Dataset entries
-*-*-

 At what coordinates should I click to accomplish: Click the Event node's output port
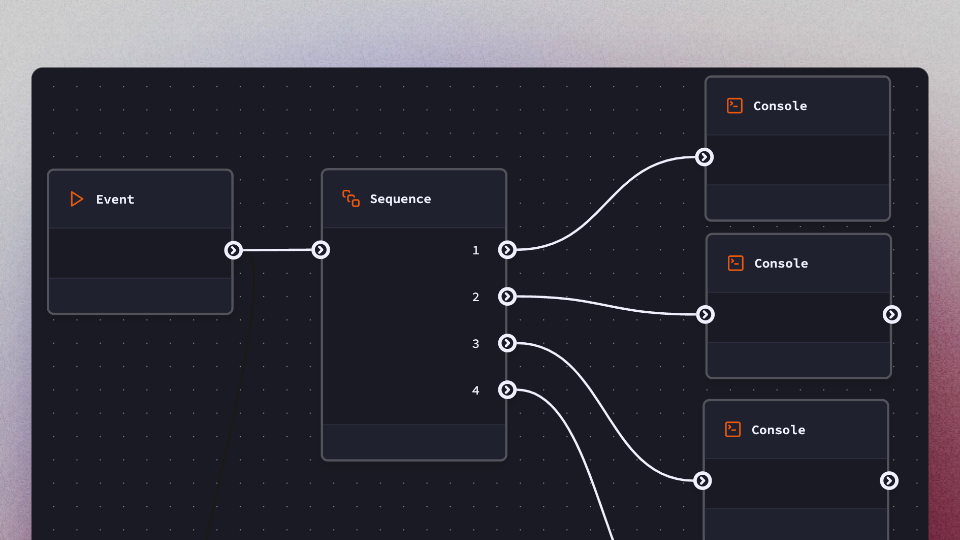[x=233, y=250]
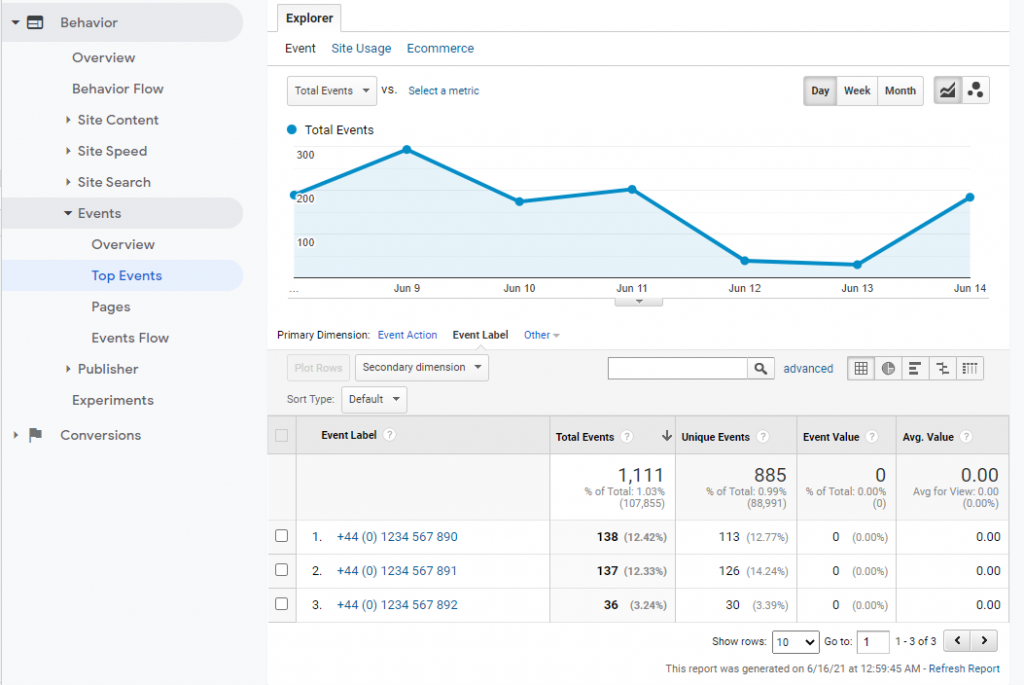Switch to the Ecommerce tab
Image resolution: width=1024 pixels, height=685 pixels.
tap(440, 48)
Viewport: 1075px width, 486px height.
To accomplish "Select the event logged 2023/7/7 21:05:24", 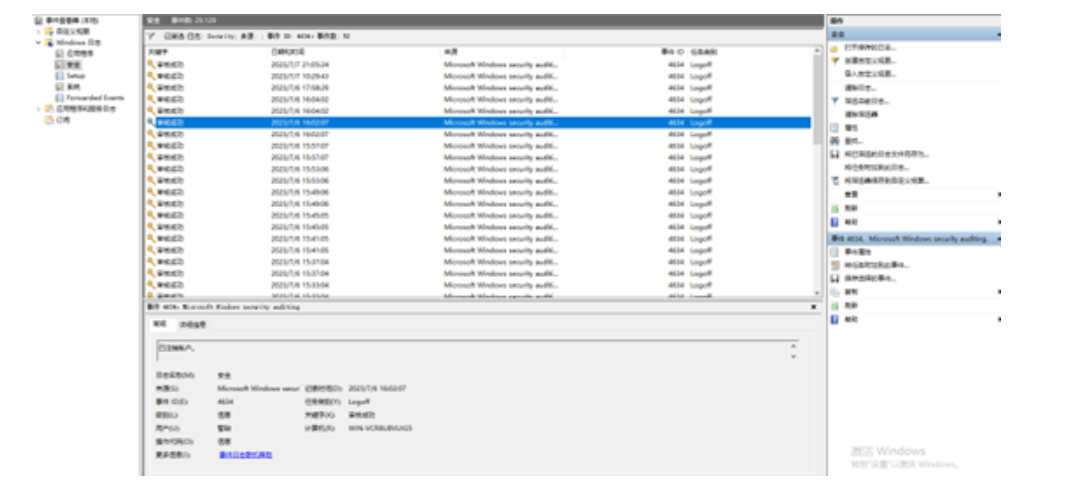I will click(x=299, y=64).
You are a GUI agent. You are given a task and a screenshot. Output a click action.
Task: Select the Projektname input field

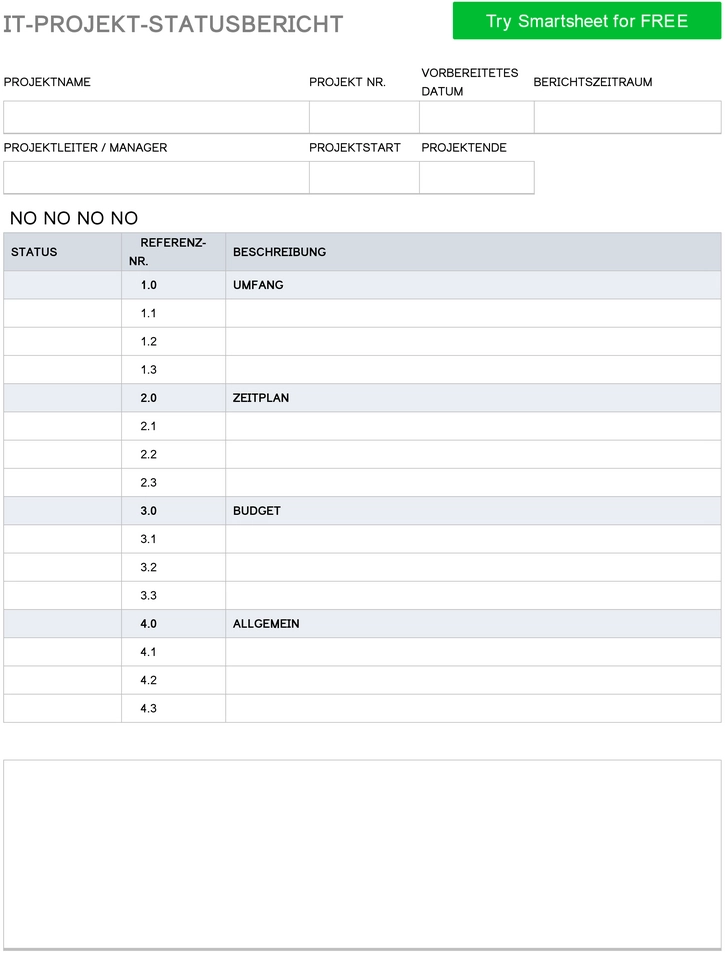coord(156,117)
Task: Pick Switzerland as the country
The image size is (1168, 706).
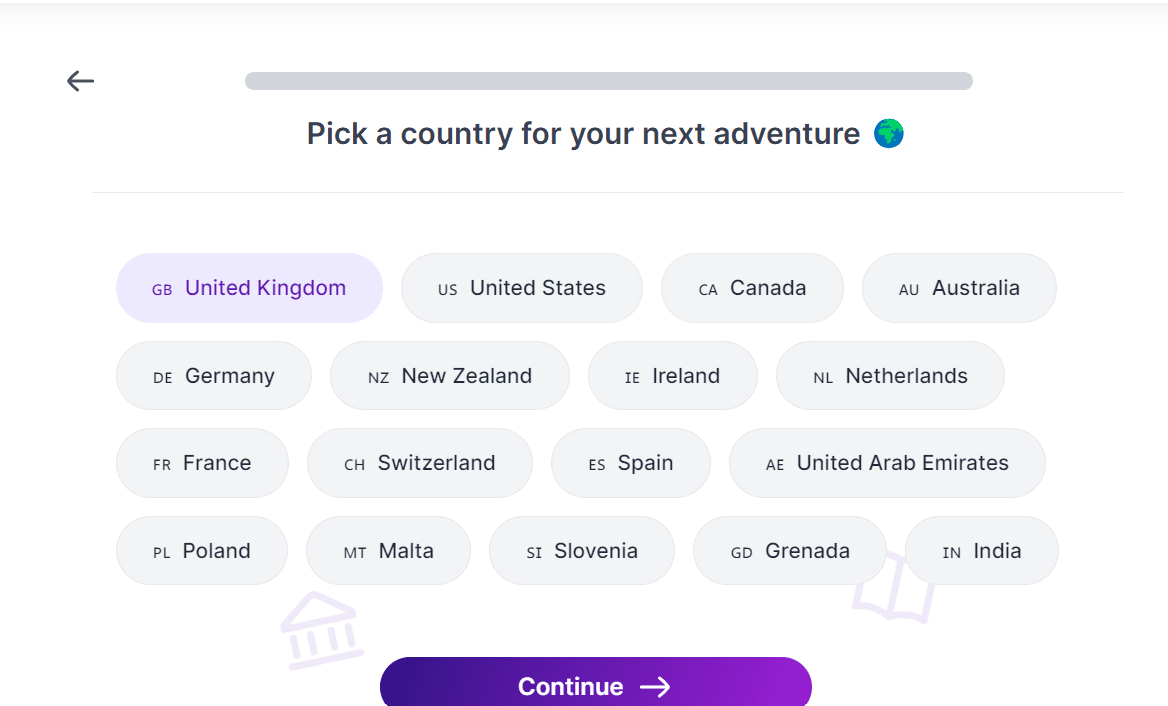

-*-*-

Instructions for the task: Take the records above from the line with "Task: Select the Projektname input field" down to their last line and please copy those lines exactly, without the pictures.

Task solution:
Task: Select the Projektname input field

coord(156,117)
Task: Pick Switzerland as the country
The image size is (1168, 706).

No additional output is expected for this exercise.